Legal profession in some Asian countries

"Judicial scrivener" is a term used to refer to similar legal professions in Japan, South Korea and Taiwan. Judicial scriveners assist clients in commercial and real estate registration procedures and in the preparation of documents for litigation.

==Japan==
In Japan, judicial scriveners (司法書士, shihō shoshi) are authorized to represent their clients in real estate registrations, commercial registrations (e.g. the incorporation of companies), preparation of court documents and filings with legal affairs bureaus. Judicial scriveners may also represent clients in summary courts, arbitration and mediation proceedings, but are not allowed to represent clients in district courts or more advanced stages of litigation. The more familiar term "solicitor" is also sometimes used to refer to them, although the division of responsibilities is not the same as between solicitors and barristers in the English legal system. The term "judicial scrivener", while somewhat archaic in tone, is a fairly accurate literal translation of the Japanese term.
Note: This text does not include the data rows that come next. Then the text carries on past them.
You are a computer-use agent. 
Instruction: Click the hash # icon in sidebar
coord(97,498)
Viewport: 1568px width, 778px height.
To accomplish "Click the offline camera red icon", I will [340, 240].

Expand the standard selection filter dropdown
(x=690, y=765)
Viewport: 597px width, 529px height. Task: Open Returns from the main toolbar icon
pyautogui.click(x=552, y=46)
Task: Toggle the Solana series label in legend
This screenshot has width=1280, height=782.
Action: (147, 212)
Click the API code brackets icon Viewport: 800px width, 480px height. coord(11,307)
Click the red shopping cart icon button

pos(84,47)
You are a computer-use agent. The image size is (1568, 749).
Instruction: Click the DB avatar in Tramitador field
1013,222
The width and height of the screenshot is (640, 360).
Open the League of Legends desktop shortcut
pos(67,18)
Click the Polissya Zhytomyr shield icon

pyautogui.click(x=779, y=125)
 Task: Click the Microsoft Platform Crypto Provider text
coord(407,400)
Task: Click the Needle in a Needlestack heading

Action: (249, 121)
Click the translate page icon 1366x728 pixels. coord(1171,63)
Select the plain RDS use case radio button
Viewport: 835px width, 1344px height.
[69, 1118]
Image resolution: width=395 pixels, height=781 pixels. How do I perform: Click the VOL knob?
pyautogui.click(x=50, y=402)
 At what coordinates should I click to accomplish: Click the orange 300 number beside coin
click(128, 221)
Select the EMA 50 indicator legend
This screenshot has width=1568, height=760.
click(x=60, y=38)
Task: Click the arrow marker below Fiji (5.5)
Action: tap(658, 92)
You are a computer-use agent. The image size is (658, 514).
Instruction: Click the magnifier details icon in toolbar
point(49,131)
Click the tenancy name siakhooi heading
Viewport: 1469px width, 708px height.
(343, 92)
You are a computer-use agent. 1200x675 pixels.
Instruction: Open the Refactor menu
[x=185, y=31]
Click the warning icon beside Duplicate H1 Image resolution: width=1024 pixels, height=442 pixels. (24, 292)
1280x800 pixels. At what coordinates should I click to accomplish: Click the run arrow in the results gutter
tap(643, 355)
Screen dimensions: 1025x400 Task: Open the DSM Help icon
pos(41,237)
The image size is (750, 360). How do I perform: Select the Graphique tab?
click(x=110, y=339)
Judicial scriveners must pass an examination administered by the Ministry of Justice. The examination tests knowledge of twelve Japanese statutes, the four principal ones being the Civil Code, Real Estate Registration Act, Commercial Code and Commercial Registration Act. (The Corporations Act was added to the examination in 2006.) The examination consists of two written tests followed by one oral test; the overall pass rate is 2.8%. A person may also become qualified as a judicial scrivener by working for ten years as a court secretary, judicial secretary, or prosecutor's secretary.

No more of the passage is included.